Entries taken from a collection
━━━

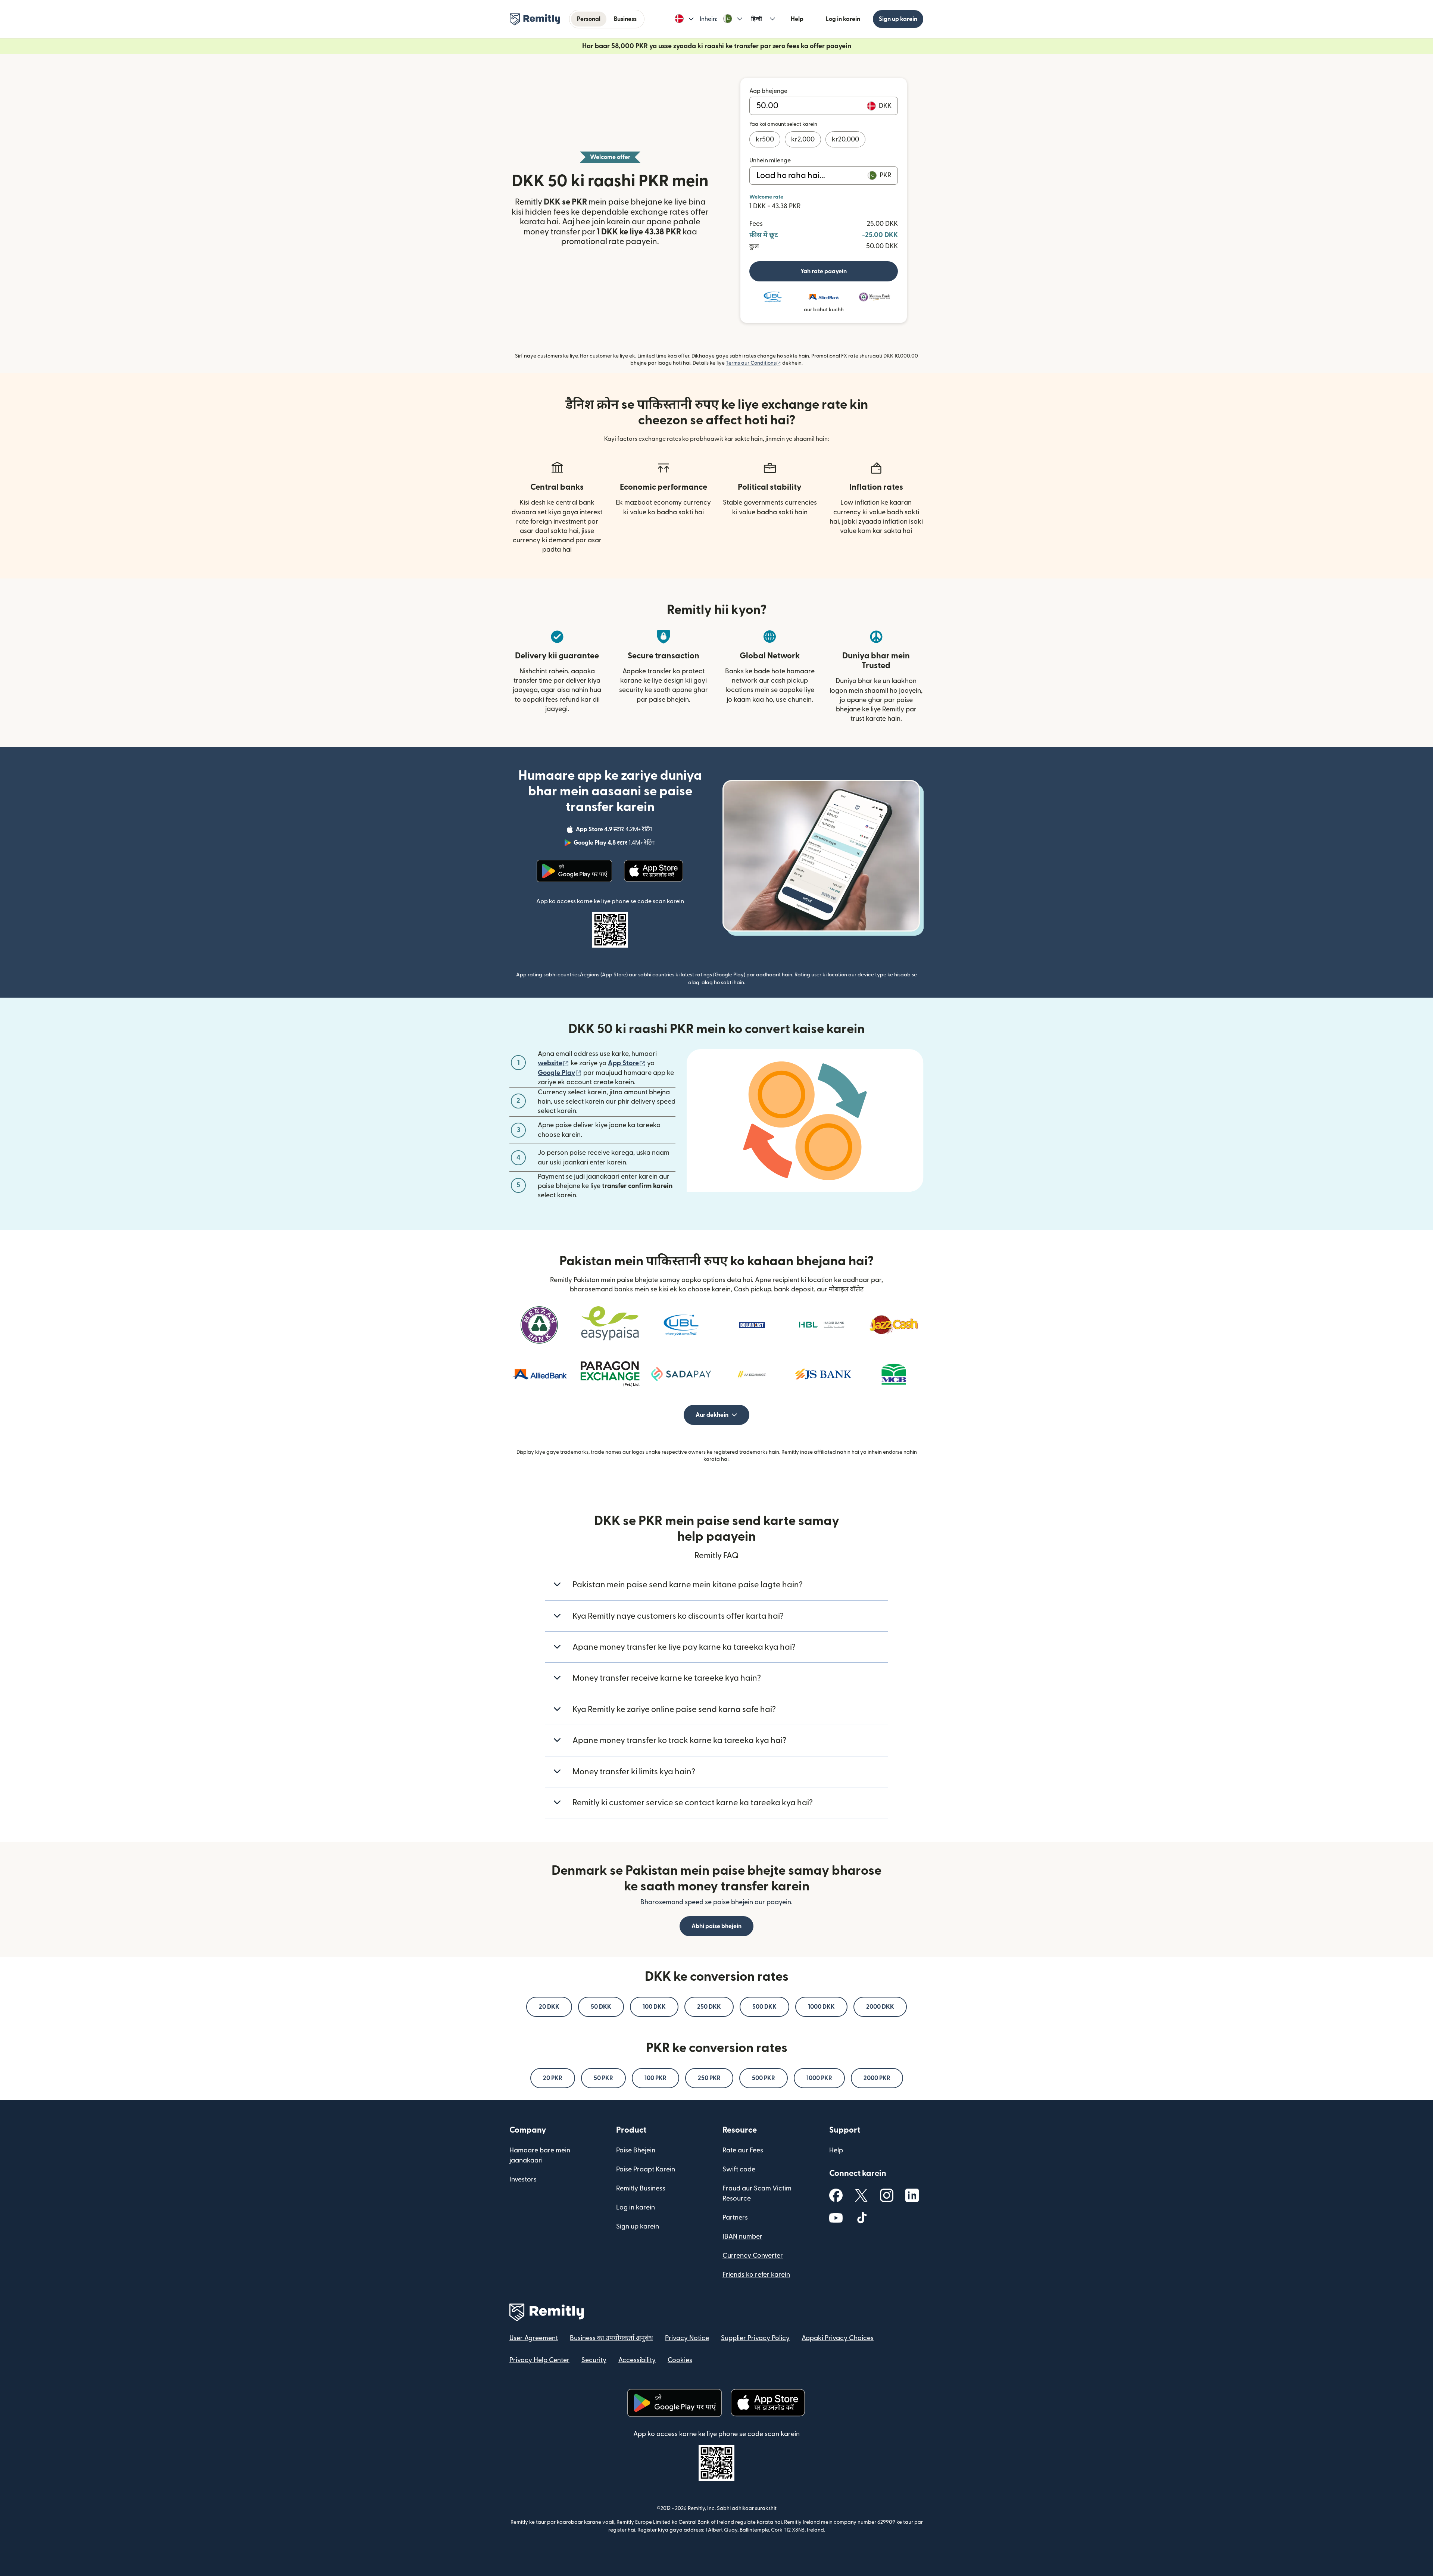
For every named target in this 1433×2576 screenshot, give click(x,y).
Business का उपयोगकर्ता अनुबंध (611, 2338)
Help (797, 19)
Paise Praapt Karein (645, 2169)
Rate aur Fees (742, 2150)
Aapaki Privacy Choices (838, 2338)
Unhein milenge (770, 160)
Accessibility (637, 2360)
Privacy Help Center (539, 2360)
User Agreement (533, 2338)
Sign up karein (898, 19)
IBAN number (742, 2236)
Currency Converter (752, 2255)
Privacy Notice (687, 2338)
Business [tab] (625, 19)
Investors (523, 2179)
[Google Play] (574, 871)
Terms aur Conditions (753, 363)
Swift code (738, 2169)
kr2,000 (803, 139)
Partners (735, 2217)
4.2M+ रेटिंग (615, 830)
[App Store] (654, 871)
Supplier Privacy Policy (755, 2338)
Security (593, 2360)
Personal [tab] (588, 19)
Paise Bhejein (635, 2150)
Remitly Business (640, 2188)
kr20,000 (845, 139)
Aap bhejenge (768, 91)
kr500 (765, 139)
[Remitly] (535, 19)
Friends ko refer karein (756, 2274)
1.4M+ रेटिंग (615, 844)
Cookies (680, 2360)
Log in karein (843, 19)
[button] (684, 19)
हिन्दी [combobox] (756, 19)
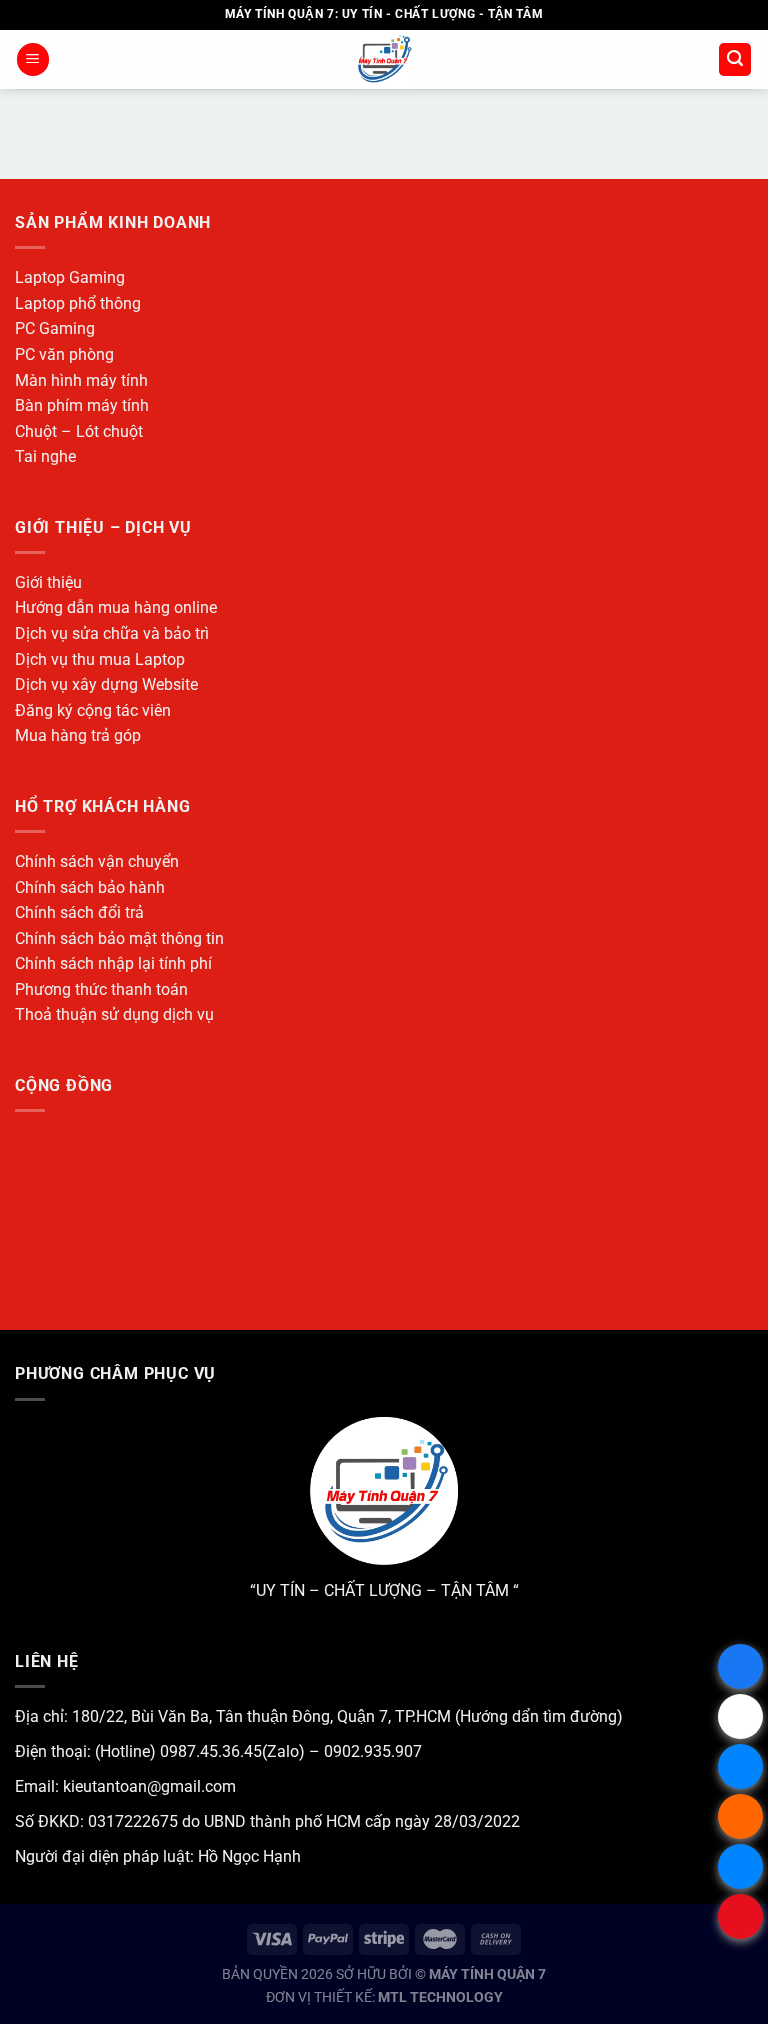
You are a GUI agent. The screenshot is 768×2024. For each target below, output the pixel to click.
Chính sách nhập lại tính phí (113, 963)
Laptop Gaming (70, 277)
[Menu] (33, 59)
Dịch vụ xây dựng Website (106, 684)
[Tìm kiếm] (735, 59)
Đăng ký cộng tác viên (93, 710)
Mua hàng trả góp (78, 735)
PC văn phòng (64, 354)
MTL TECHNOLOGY (440, 1997)
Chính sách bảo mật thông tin (119, 938)
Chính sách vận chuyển (97, 861)
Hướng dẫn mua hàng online (116, 607)
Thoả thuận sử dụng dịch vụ (114, 1014)
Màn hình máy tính (81, 380)
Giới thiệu (48, 582)
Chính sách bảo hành (90, 887)
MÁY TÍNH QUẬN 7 (487, 1974)
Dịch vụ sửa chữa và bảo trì (112, 633)
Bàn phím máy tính (82, 405)
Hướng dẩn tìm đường (538, 1716)
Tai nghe (45, 456)
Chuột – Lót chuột (79, 431)
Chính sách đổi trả (79, 912)
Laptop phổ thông (78, 303)
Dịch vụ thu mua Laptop (100, 659)
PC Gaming (55, 328)
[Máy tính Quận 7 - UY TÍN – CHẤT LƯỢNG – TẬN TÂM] (384, 59)
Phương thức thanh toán (101, 989)
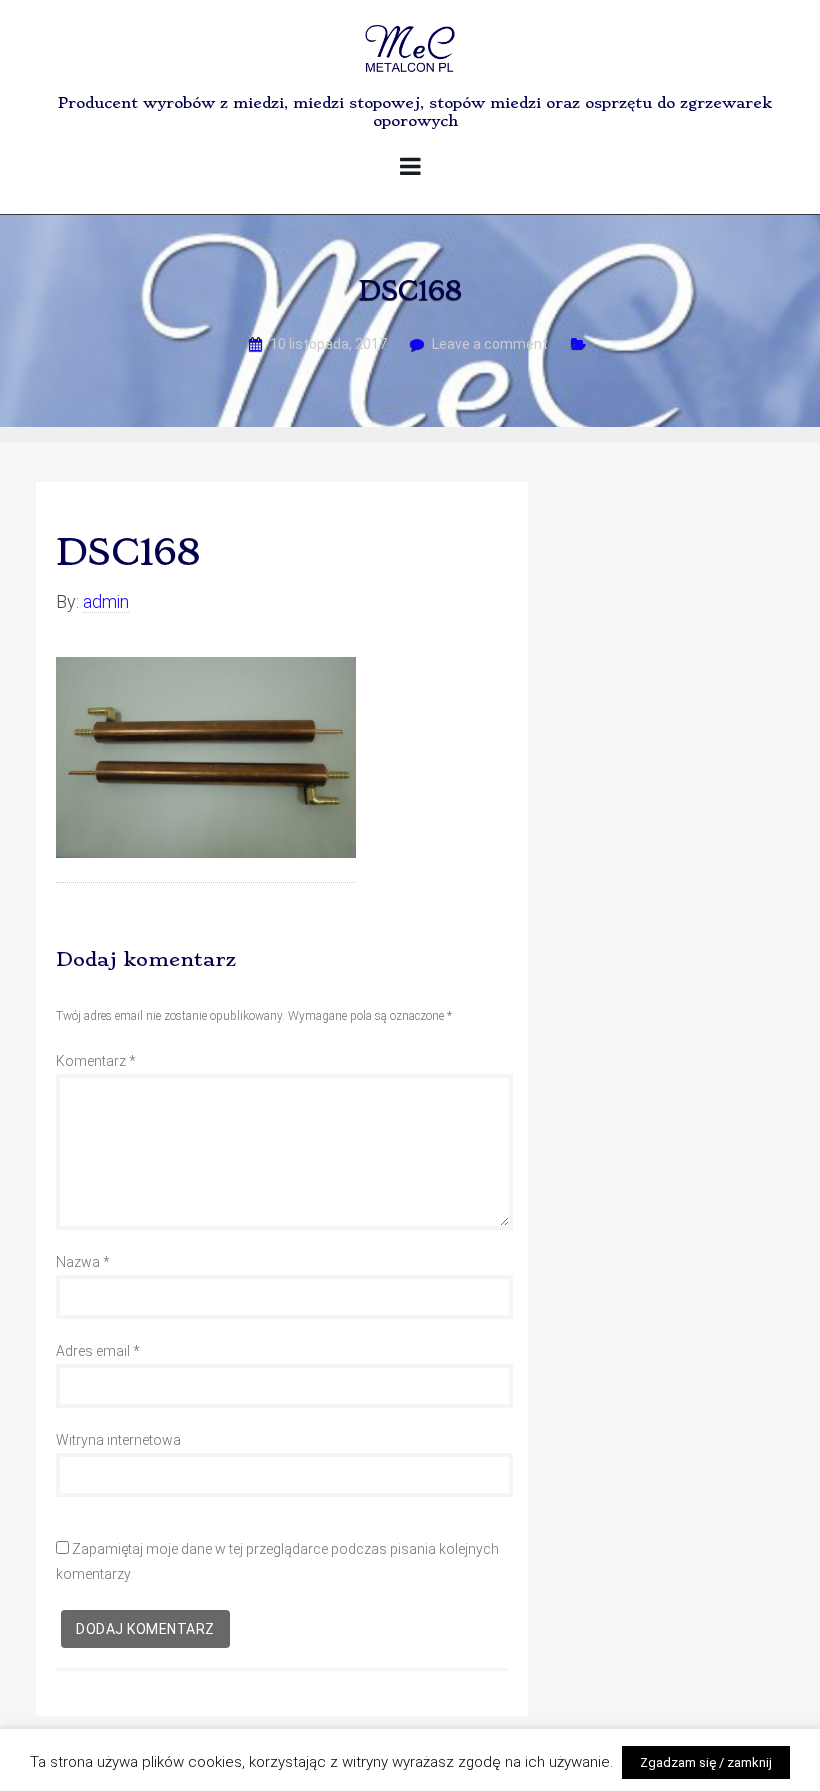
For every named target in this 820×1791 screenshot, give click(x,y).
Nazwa (83, 1262)
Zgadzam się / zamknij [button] (706, 1762)
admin (106, 601)
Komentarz (96, 1061)
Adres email (98, 1351)
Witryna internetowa (118, 1440)
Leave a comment (490, 344)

━━━

> TASK DIRECTIONS:
Starting at the first line of the records and stopping after the line with "Remitly Business (640, 2188)", copy each line exactly; pictures stay out.

> EXERCISE RESULT:
For every named target in this 1433×2576 screenshot, give click(x,y).
Business का उपयोगकर्ता अनुबंध (611, 2338)
Help (797, 19)
Paise Praapt Karein (645, 2169)
Rate aur Fees (742, 2150)
Aapaki Privacy Choices (838, 2338)
Unhein milenge (770, 160)
Accessibility (637, 2360)
Privacy Help Center (539, 2360)
User Agreement (533, 2338)
Sign up karein (898, 19)
IBAN number (742, 2236)
Currency Converter (752, 2255)
Privacy Notice (687, 2338)
Business [tab] (625, 19)
Investors (523, 2179)
[Google Play] (574, 871)
Terms aur Conditions (753, 363)
Swift code (738, 2169)
kr2,000 (803, 139)
Partners (735, 2217)
4.2M+ रेटिंग (615, 830)
[App Store] (654, 871)
Supplier Privacy Policy (755, 2338)
Security (593, 2360)
Personal [tab] (588, 19)
Paise Bhejein (635, 2150)
Remitly Business (640, 2188)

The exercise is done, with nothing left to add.